------ Supplied passage ------
# Retired Coast Guard Cutters



## Fairlane500 (Aug 28, 2008)

Hello all,

I've been working lately on a bit of a project to identify the current status of vessels retired froms ervice in the US Coast Guard, but still in active use somewhere out there. Most of those I've discovered I've been able to dredge a decent amount up on, but a few are still eluding me on details, and/or whether they still truly exist in any state other than rumors.

I would love it if anyone could help to provide me with a little information, or even better, pictures of these survivors, most notably the following:

USCGC Abescon: The former US navy seaplane tender USS Acescon, built in 1943. She was tranferred to South Vietnam during the Vietnam War, and was comandeered by the North Vietnamese Navy, where she may still be in service.

USCGC Willow: 1927-built sidewheel river tender. She was transferred to the US Army Corps of Engineers in the 1940's, and the most recent fate I discovered was that she had been solf to an owner in the UK, and was on display as "a typical American showboat" in London.
------ Data ------
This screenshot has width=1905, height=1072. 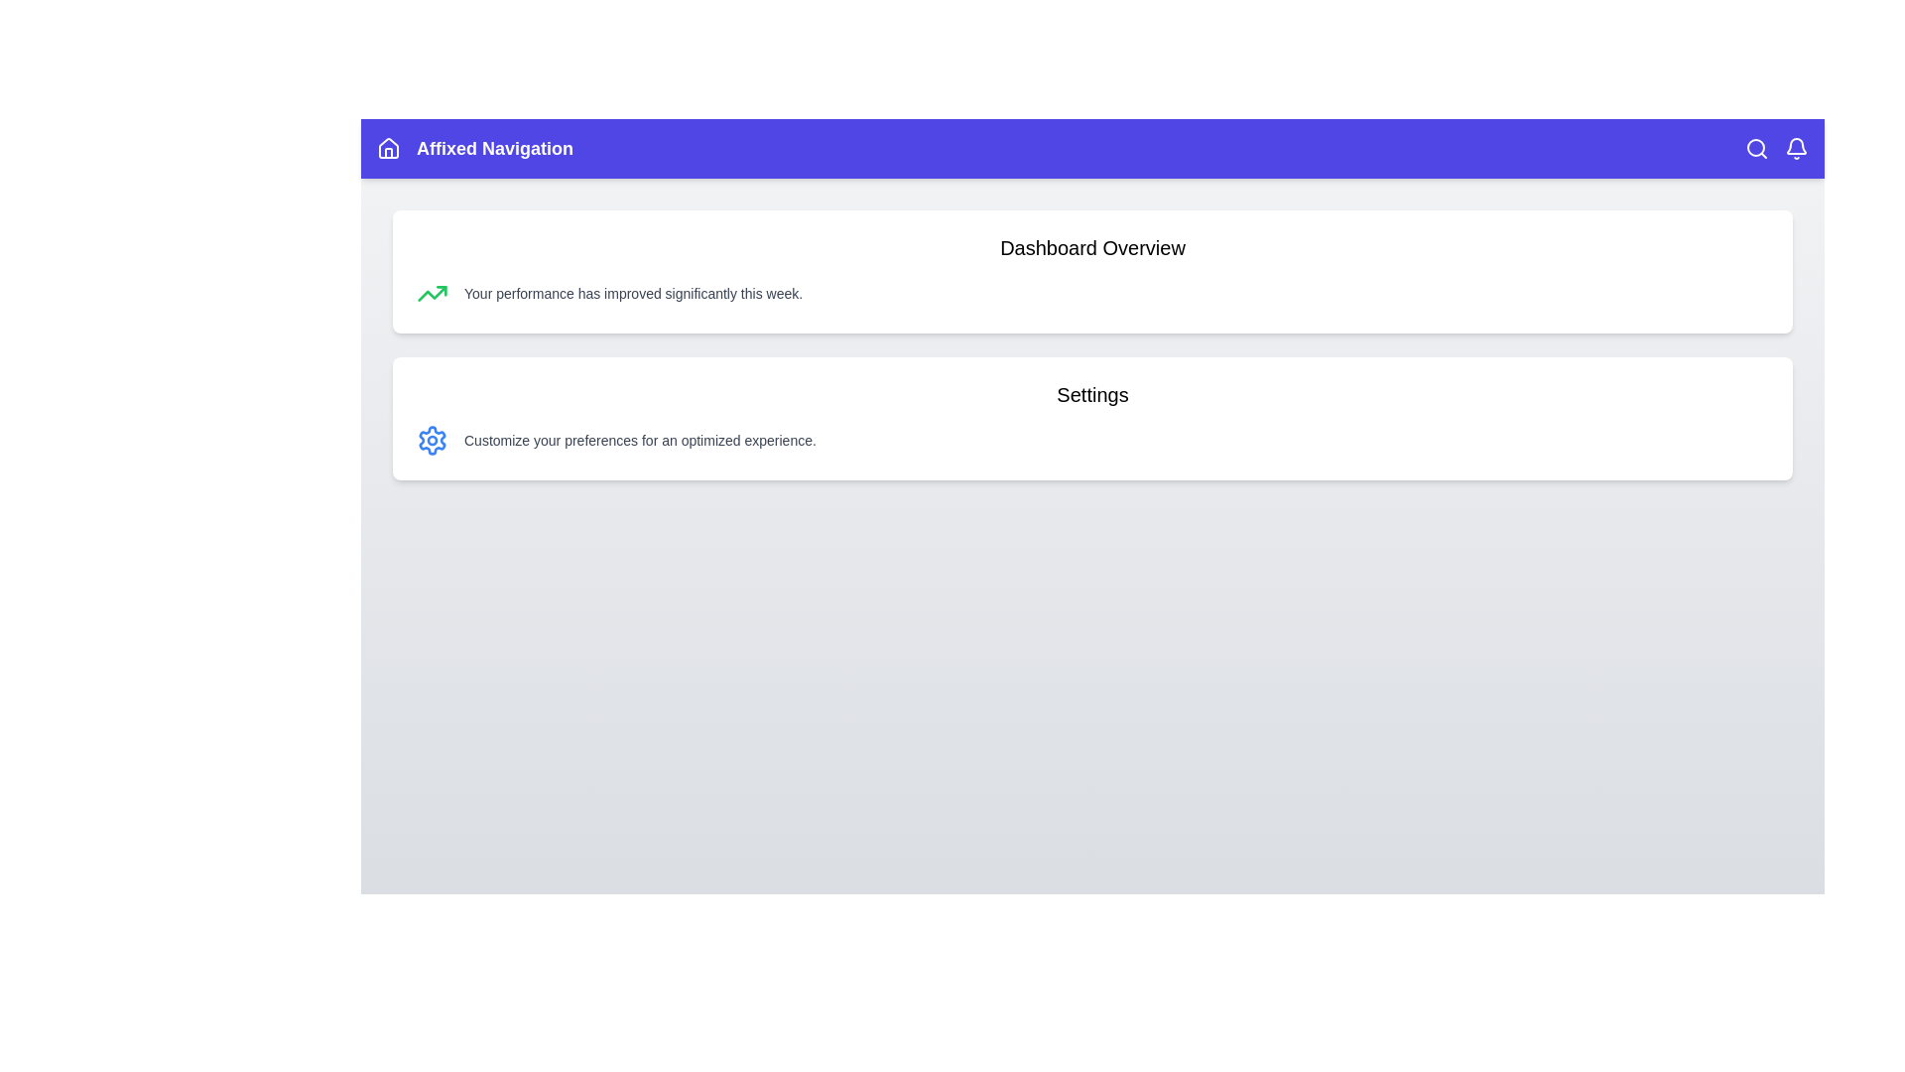 I want to click on the icon representing the navigation component located at the top-left corner of the header section, next to the label 'Affixed Navigation', so click(x=389, y=148).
------
Tasks for this exercise:
A – According to the forum post on retired Coast Guard cutters, in what year was the USCGC Willow built?
B – Please set down the stretch of the forum post on retired Coast Guard cutters from "I would love" through "be in service.", word for word.
The material shown after the forum post is separate from the post itself.

Answers to the tasks:
A – 1927

B –
I would love it if anyone could help to provide me with a little information, or even better, pictures of these survivors, most notably the following:

USCGC Abescon: The former US navy seaplane tender USS Acescon, built in 1943. She was tranferred to South Vietnam during the Vietnam War, and was comandeered by the North Vietnamese Navy, where she may still be in service.